• [Exercise instructions]
From the records below, copy out exactly the lines from the one containing "This screenshot has width=722, height=630." to the one containing "Show formatting options", both included. Add nothing else.

• [Entries provided]
⁂
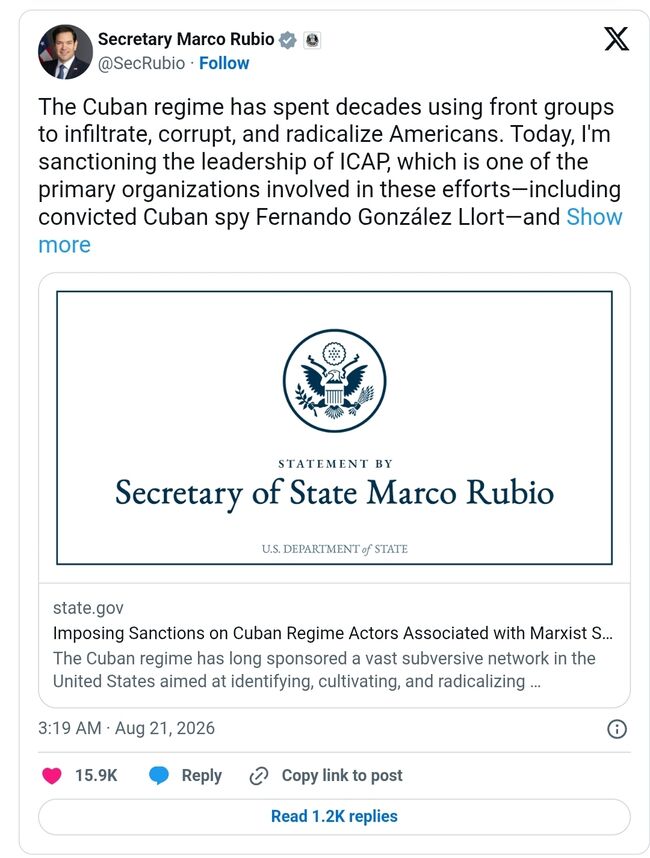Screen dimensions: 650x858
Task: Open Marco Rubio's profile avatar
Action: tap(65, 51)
⁂
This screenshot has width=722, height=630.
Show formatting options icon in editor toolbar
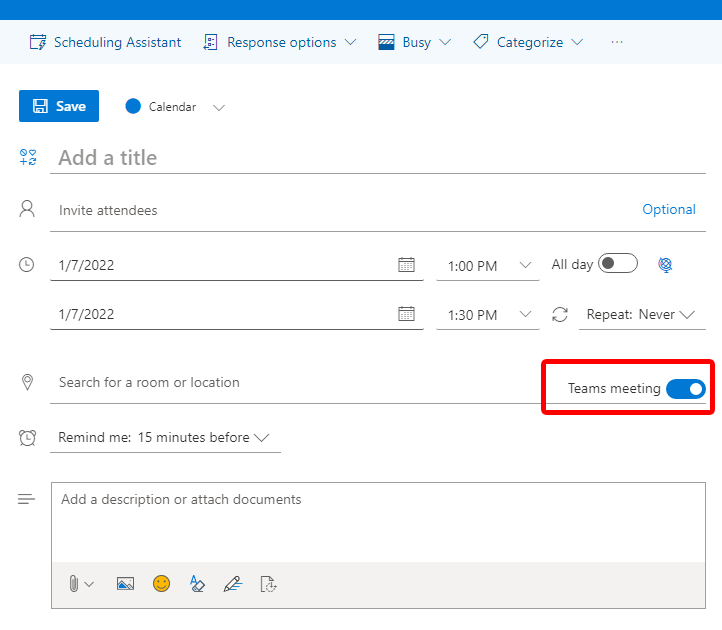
⁂
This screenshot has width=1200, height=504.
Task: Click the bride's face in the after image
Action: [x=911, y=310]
⁂
• [Problem solution]
This screenshot has width=722, height=630.
Show formatting options icon in editor toolbar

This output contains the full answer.